I sent a payment link for $50/month and Martin paid. [7] Choosing this price was somewhat arbitrary. I chose a fixed pricing model to ease concerns about ambiguous usage-based pricing. The price was chosen because it’s more than I’m currently paying ElevenLabs. Realistically, I expect two pricing tiers: One for the development phase and another for production. That is something I made up in my mind without talking to any developers or potential customers. The most important thing to keep in mind is that pricing is difficult. I do not know the answer, but I will continue to experiment and see what my customers are willing to pay.
Reflections
- Could I have done this faster? Definitely. Much of the time I spent, not detailed in this post, was talking to more indie game devs. That didn’t help me get revenue quickly, but it did point me toward what I need to work on next. The point of this exercise was not simply to get paid quickly, but to do so in a realistic manner that allows me to turn Kikashi into something more.
- I made an API wrapper. So what? From talking to more game devs, I can see that the major value proposition does not lie strictly in TTS, but rather in joining an agent/brain function with text-to-speech capability. Working with the ElevenLabs API provided me with a quick way to provide minor value and get feedback.
- AI tools enable fast, high-quality code generation. The bottleneck for a lot of companies is no longer building product, but rather knowing what to build, go to market, and growth.
What’s Next?
More broadly, I think it is worth thinking about how viable this is as a business. Learning more about the gaming industry brings rise to some concerns.
- Game dev is a hits-based business. Similar to Hollywood, there are few very large studios that make most of the money.
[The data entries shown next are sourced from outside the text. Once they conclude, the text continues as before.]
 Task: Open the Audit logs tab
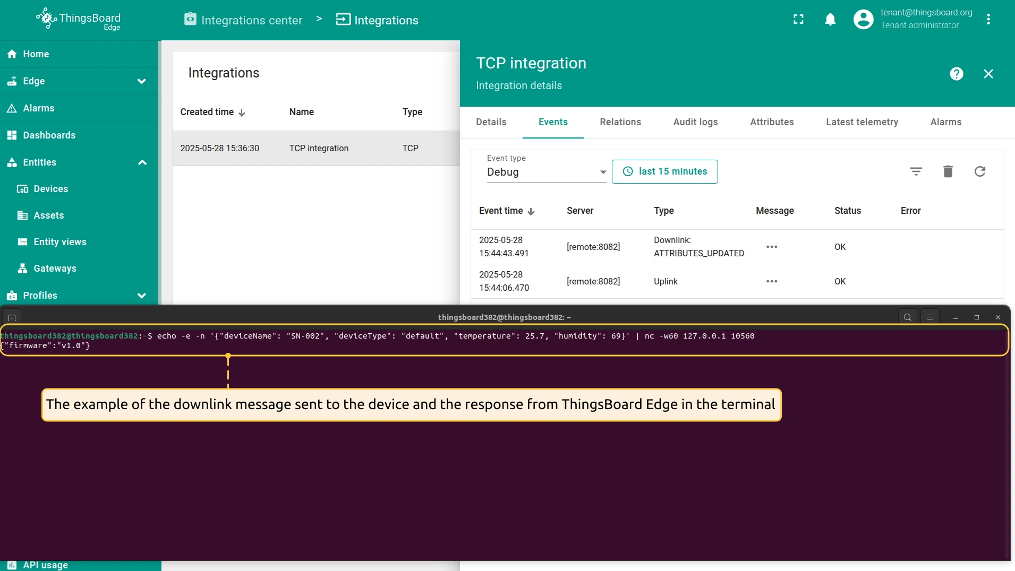[x=695, y=122]
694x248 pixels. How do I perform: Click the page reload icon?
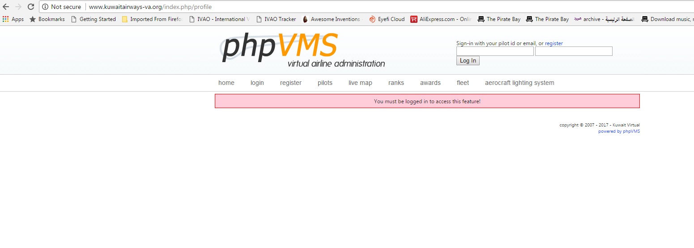click(31, 7)
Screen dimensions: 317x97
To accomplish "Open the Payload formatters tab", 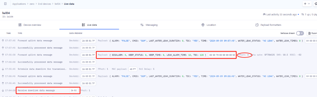I will (268, 25).
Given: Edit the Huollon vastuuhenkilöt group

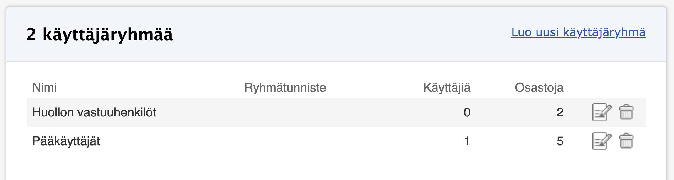Looking at the screenshot, I should point(602,112).
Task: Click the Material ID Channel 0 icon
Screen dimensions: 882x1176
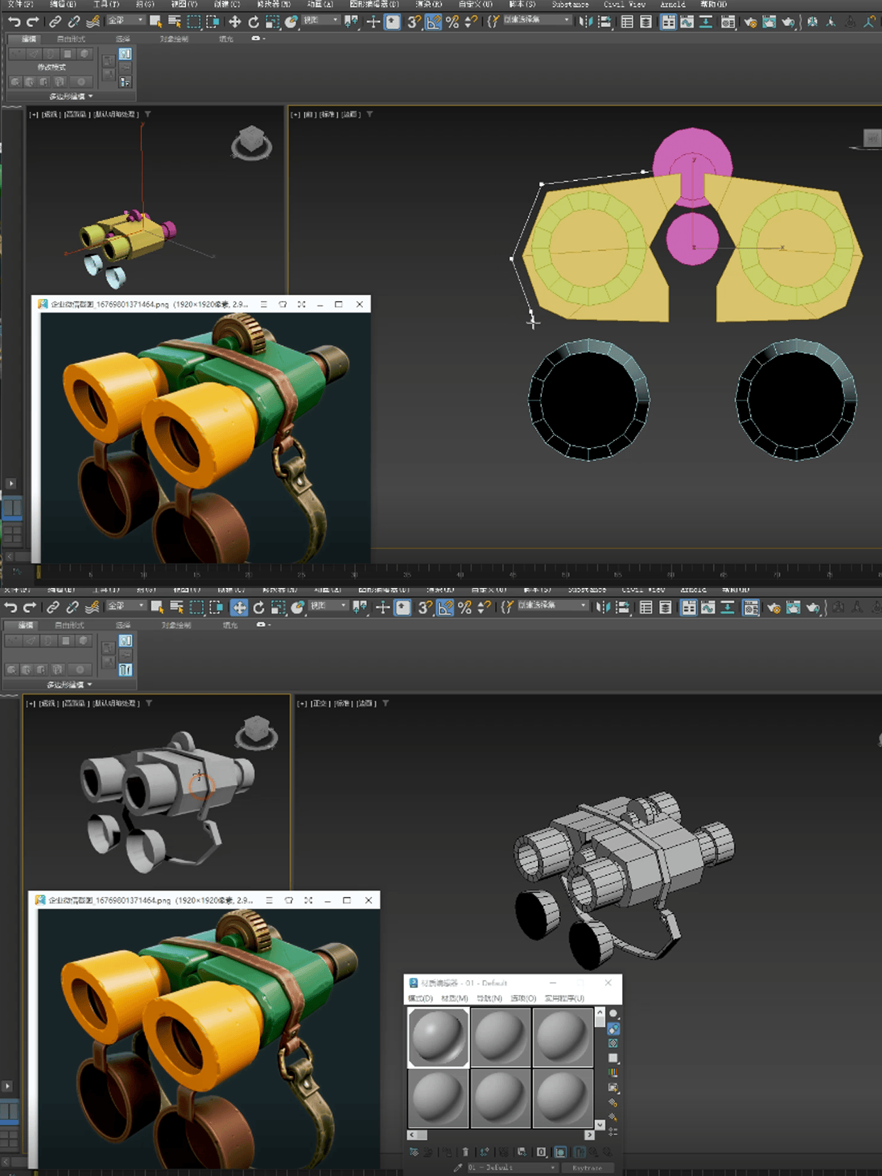Action: click(541, 1152)
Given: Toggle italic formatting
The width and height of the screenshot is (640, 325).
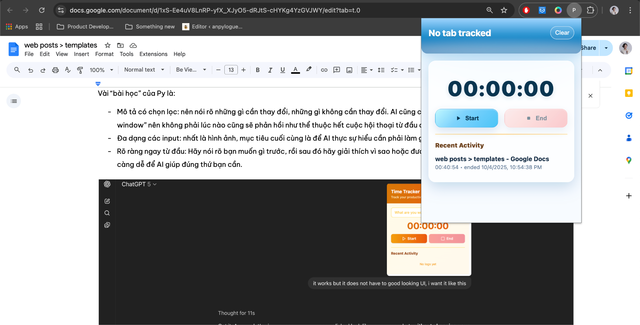Looking at the screenshot, I should 270,70.
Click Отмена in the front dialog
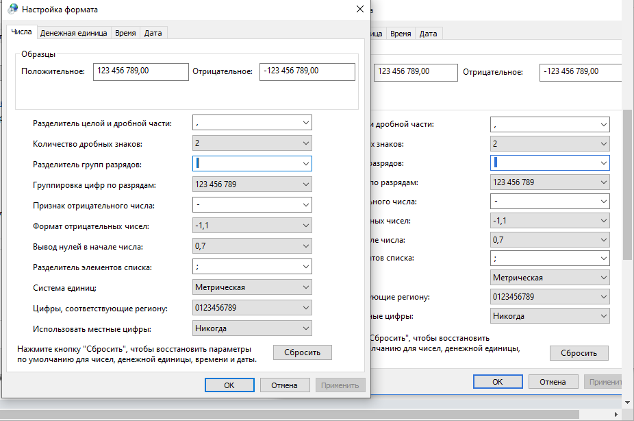This screenshot has width=634, height=421. pos(285,385)
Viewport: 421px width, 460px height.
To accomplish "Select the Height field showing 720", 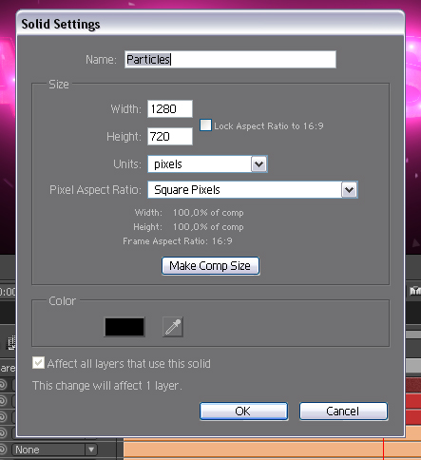I will click(x=170, y=137).
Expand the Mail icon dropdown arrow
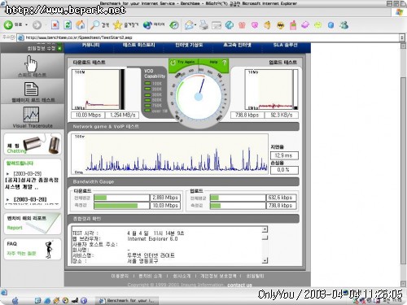Image resolution: width=407 pixels, height=305 pixels. (x=195, y=25)
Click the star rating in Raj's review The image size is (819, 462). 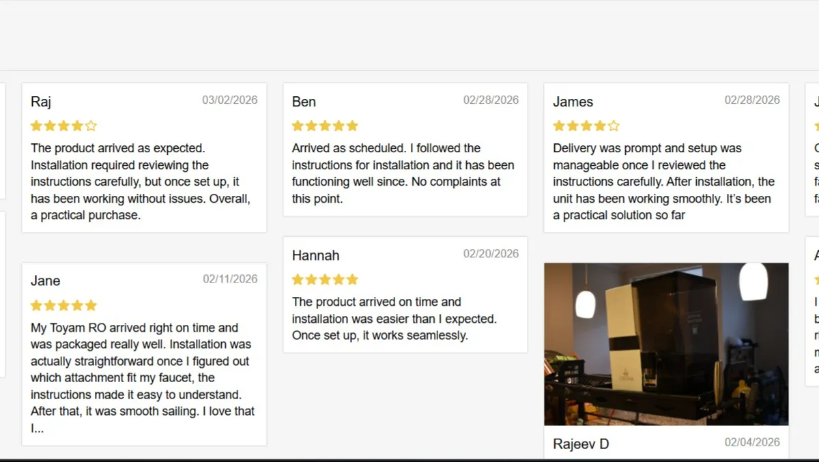[x=63, y=126]
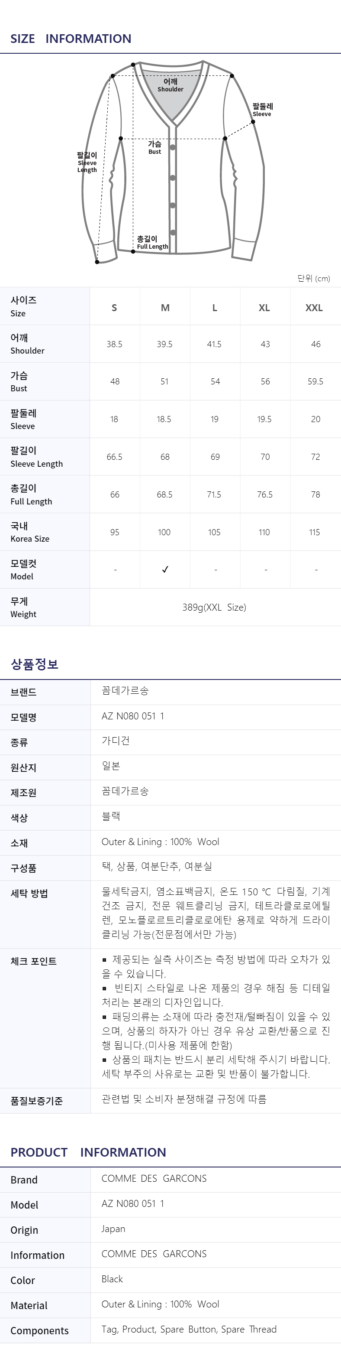Viewport: 341px width, 1372px height.
Task: Select the S size column header
Action: [x=114, y=307]
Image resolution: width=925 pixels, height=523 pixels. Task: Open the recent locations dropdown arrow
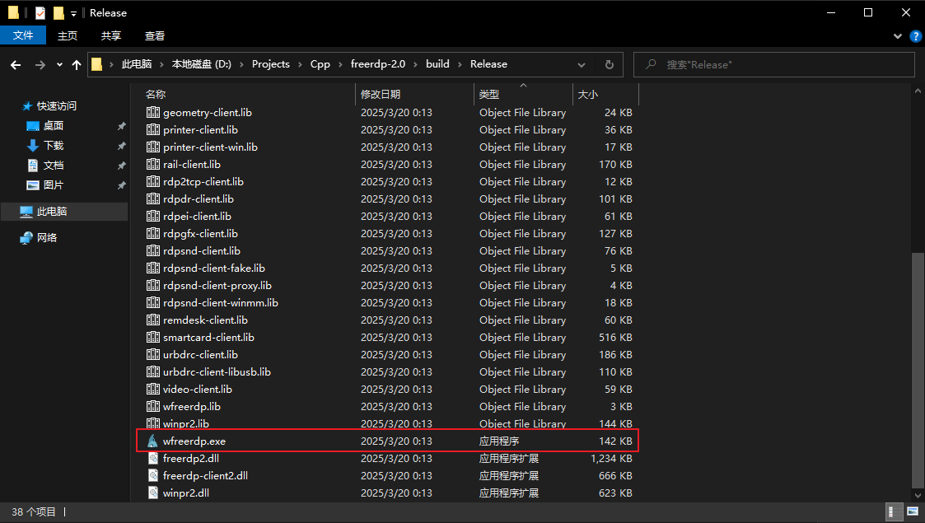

Some indie game devs I talked to have been working on the same game for 4+ years without seeing revenue.
- The most common monetization strategy is “buy-to-play,” where the developer sells their game for a set price and that is it. Popular games might extend this later on with DLCs or microtransactions. The important implication here is that the ongoing cost of maintenance (paying for servers & APIs!) becomes harder to justify for a lot of games.
- Vendor lock-in. It’s a scary idea for indie developers to build a game around a third-party API. This is especially true if that API becomes a core part of the game. Open sourcing parts of the product could help alleviate some of the pain.
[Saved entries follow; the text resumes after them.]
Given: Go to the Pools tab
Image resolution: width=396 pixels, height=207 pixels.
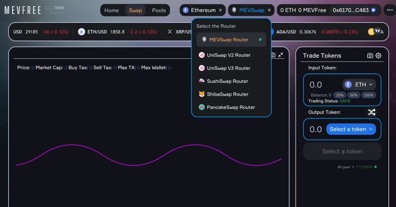Looking at the screenshot, I should (x=159, y=10).
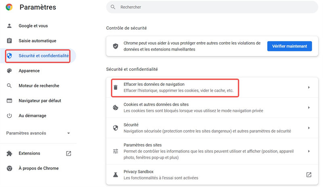
Task: Click the sliders icon for Paramètres des sites
Action: coord(115,151)
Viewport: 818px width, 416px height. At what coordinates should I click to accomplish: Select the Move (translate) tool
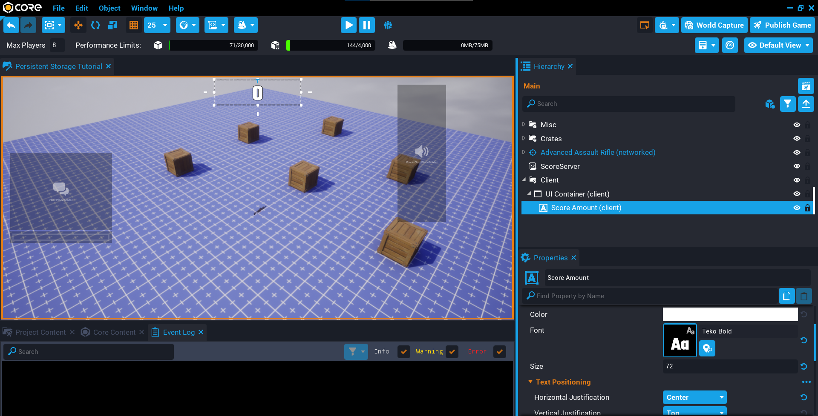[x=78, y=26]
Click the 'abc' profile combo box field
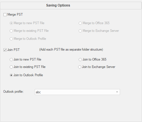Viewport: 142px width, 122px height. (x=77, y=92)
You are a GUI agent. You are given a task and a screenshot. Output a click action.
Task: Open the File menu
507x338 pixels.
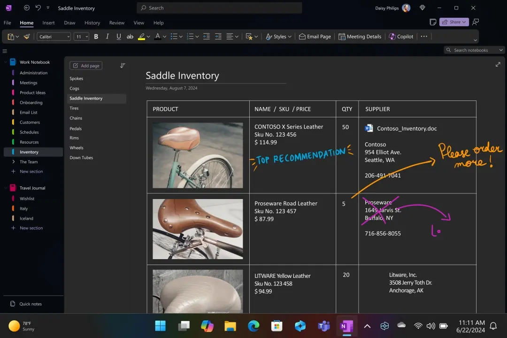[x=8, y=23]
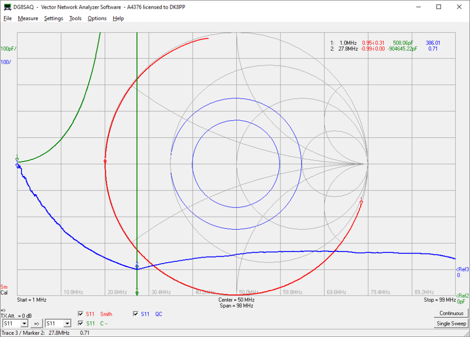Click the Ref3 reference level indicator

click(x=462, y=270)
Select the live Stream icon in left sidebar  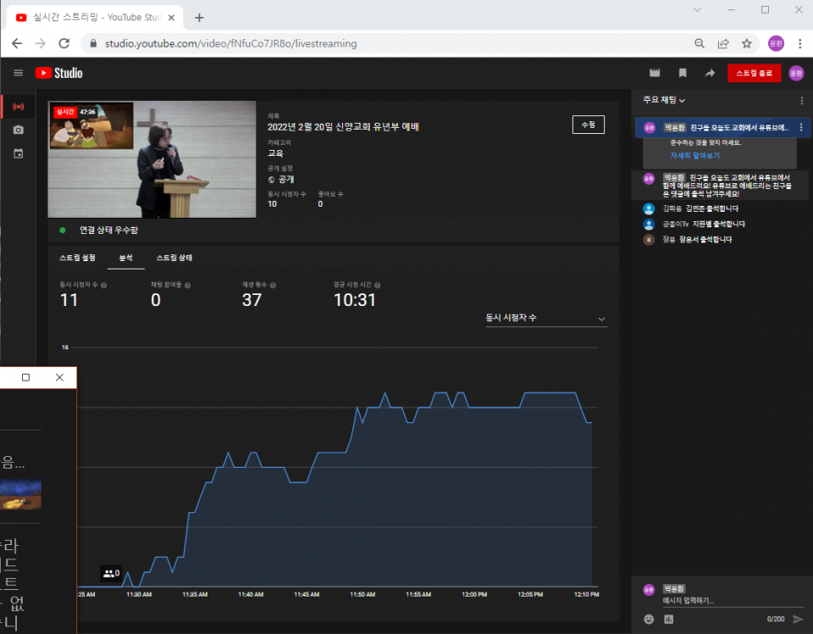[x=18, y=107]
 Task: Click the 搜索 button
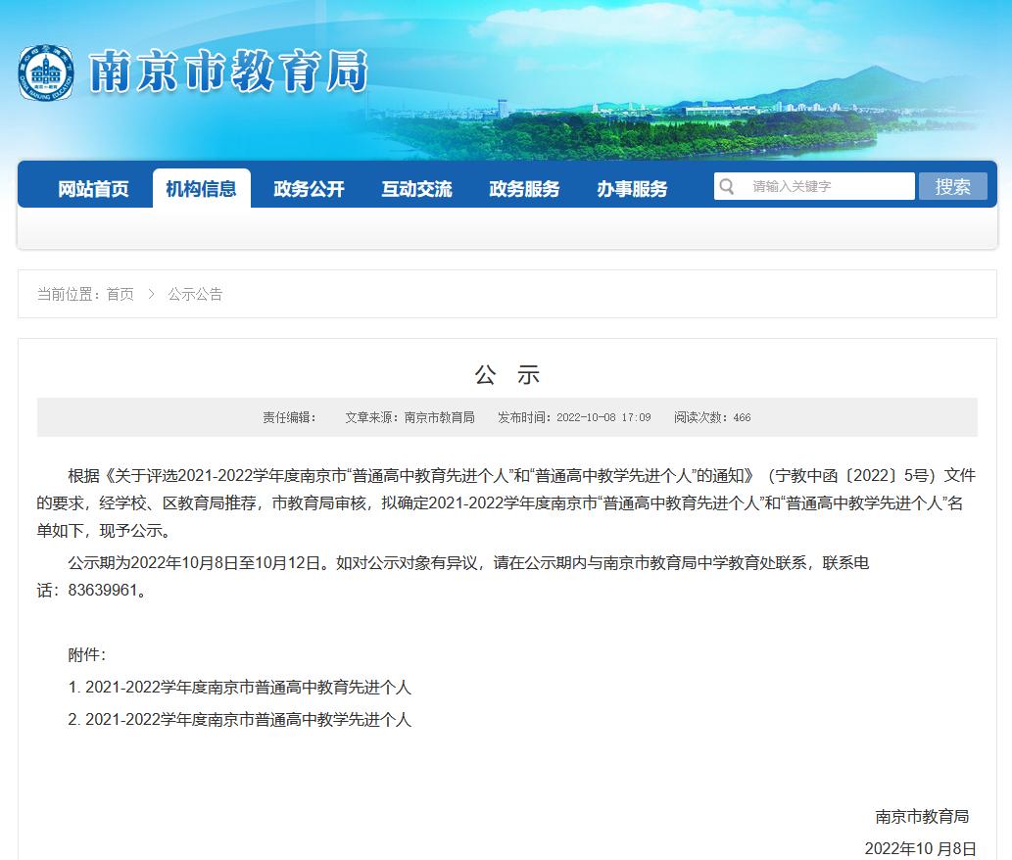coord(952,186)
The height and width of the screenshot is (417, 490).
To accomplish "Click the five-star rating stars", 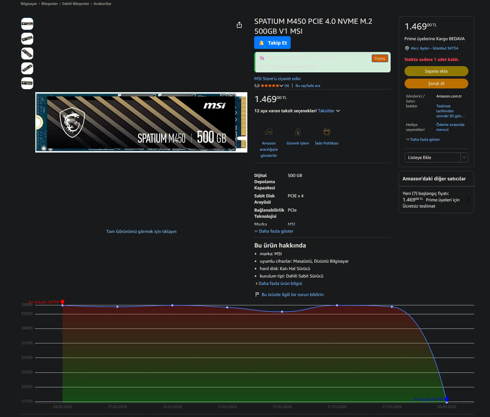I will coord(270,86).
- Latency is huge, particularly regarding AI capabilities. That makes the difference between an awesome implementation and a terrible one. I think this can be solved. If companies are already replacing customer support employees with AI, we can probably reduce latency enough to support gaming.
One company whose business I find interesting is Clockwork Labs, the creators of SpacetimeDB. Martin’s game is built on top of this DB/Server product. It is open source, well-funded (presumably), and generates revenue from hosting the service. This appears to provide a counter-example to most of my concerns.
Notes
[1] Solving a specific problem for a specific person is generally a better way to go about deciding what to work on. If you solve the problem well enough, you automatically have your first customer.
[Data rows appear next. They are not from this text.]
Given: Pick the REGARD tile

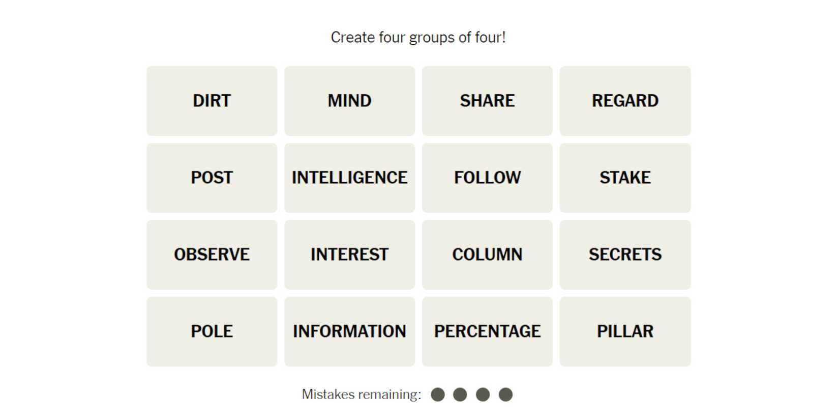Looking at the screenshot, I should pyautogui.click(x=625, y=101).
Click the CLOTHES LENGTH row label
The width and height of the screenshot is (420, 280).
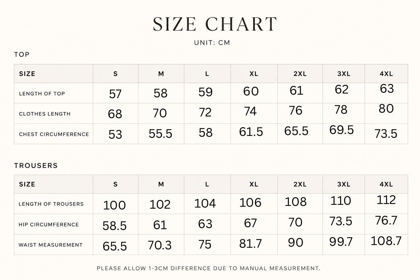click(x=45, y=114)
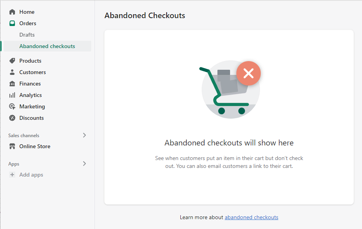Click the Add apps label
Screen dimensions: 362x229
[x=31, y=175]
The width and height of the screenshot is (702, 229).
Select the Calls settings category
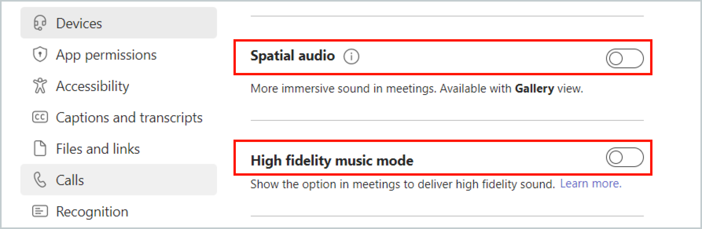point(70,180)
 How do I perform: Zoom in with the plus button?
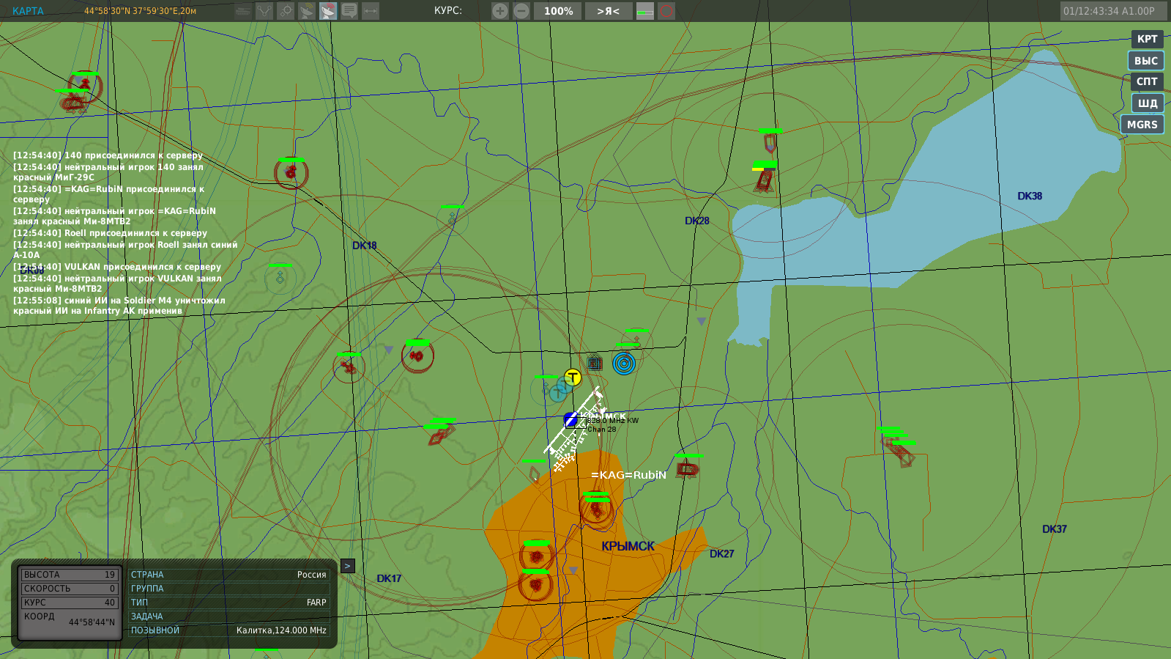(500, 11)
[2] It made me think of my current favourite Instagram account @fullstackpeter, which involves a TTS model generating speech that sounds like Peter and Stewie from Family Guy.
[3] Some great examples are Phonely and Bland.
[4] I still had to update some environment variables with my Supabase, ElevenLabs, and Google Analytics keys. The worst part about that was figuring out how to create a new “property” in GA. Lesson learned, always use PostHog for analytics.
[5] I used a domain I’ve been sitting on for a while because I thought it sounded cool. I have too many domain names.
[6] With a single hard-coded API key.
[7] First I tried signing up for PayPal and creating a subscription through them. Apparently, the business needs to be approved before that works. Instead, I signed up for Stripe as a sole proprietor and set up the payment link. The process with Stripe took about five minutes. Again, lesson learned.